EXERCISE DIRECTIONS -
Extract every row below, reproducing each line verbatim.

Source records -
====

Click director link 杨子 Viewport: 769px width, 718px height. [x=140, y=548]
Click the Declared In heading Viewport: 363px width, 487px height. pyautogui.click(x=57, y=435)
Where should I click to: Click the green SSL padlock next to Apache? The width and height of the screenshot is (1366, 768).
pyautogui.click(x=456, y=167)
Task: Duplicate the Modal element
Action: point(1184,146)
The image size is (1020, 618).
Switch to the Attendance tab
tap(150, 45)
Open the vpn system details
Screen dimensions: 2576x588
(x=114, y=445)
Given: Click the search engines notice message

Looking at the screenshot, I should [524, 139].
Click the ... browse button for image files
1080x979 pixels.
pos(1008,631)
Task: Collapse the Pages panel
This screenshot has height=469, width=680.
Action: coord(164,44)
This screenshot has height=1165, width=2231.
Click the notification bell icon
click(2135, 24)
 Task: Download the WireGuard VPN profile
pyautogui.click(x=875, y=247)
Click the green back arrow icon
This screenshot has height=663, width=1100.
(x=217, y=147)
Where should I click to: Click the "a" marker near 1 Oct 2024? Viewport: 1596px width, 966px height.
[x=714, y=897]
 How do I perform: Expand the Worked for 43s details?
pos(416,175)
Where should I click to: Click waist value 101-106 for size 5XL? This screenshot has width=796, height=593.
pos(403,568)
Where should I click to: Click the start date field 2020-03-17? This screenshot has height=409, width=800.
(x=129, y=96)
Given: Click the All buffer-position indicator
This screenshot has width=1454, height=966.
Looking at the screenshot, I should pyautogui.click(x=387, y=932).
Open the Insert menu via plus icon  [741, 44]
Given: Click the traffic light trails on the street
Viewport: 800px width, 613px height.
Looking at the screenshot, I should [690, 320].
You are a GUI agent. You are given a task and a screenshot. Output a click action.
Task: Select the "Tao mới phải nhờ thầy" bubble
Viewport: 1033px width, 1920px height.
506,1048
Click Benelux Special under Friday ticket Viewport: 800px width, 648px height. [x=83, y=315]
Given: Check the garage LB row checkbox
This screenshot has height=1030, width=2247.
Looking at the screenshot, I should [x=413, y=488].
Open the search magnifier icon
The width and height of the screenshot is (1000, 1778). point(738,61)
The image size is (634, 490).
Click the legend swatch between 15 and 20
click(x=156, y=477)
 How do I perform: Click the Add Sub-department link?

====

IN RESPONSE -
Click director link 杨子 Viewport: 769px width, 718px height. [x=140, y=548]
Click the Declared In heading Viewport: 363px width, 487px height. pyautogui.click(x=57, y=435)
Where should I click to: Click the green SSL padlock next to Apache? The width and height of the screenshot is (1366, 768).
pyautogui.click(x=456, y=167)
Task: Duplicate the Modal element
Action: point(1184,146)
The image size is (1020, 618).
Switch to the Attendance tab
tap(150, 45)
Open the vpn system details
Screen dimensions: 2576x588
(x=114, y=445)
Given: Click the search engines notice message

Looking at the screenshot, I should [524, 139].
Click the ... browse button for image files
1080x979 pixels.
pos(1008,631)
Task: Collapse the Pages panel
This screenshot has height=469, width=680.
Action: coord(164,44)
This screenshot has height=1165, width=2231.
Click the notification bell icon
click(2135, 24)
 Task: Download the WireGuard VPN profile
pyautogui.click(x=875, y=247)
Click the green back arrow icon
This screenshot has height=663, width=1100.
(x=217, y=147)
Where should I click to: Click the "a" marker near 1 Oct 2024? Viewport: 1596px width, 966px height.
[x=714, y=897]
 How do I perform: Expand the Worked for 43s details?
pos(416,175)
Where should I click to: Click waist value 101-106 for size 5XL? This screenshot has width=796, height=593.
pos(403,568)
Where should I click to: Click the start date field 2020-03-17? This screenshot has height=409, width=800.
(x=129, y=96)
Given: Click the All buffer-position indicator
This screenshot has width=1454, height=966.
Looking at the screenshot, I should pyautogui.click(x=387, y=932).
Open the Insert menu via plus icon  [741, 44]
Given: Click the traffic light trails on the street
Viewport: 800px width, 613px height.
Looking at the screenshot, I should [690, 320].
You are a GUI agent. You are given a task and a screenshot. Output a click action.
Task: Select the "Tao mới phải nhờ thầy" bubble
Viewport: 1033px width, 1920px height.
506,1048
Click Benelux Special under Friday ticket Viewport: 800px width, 648px height. [x=83, y=315]
Given: Check the garage LB row checkbox
This screenshot has height=1030, width=2247.
Looking at the screenshot, I should [x=413, y=488].
Open the search magnifier icon
The width and height of the screenshot is (1000, 1778). point(738,61)
The image size is (634, 490).
Click the legend swatch between 15 and 20
click(x=156, y=477)
 How do I perform: Click the Add Sub-department link?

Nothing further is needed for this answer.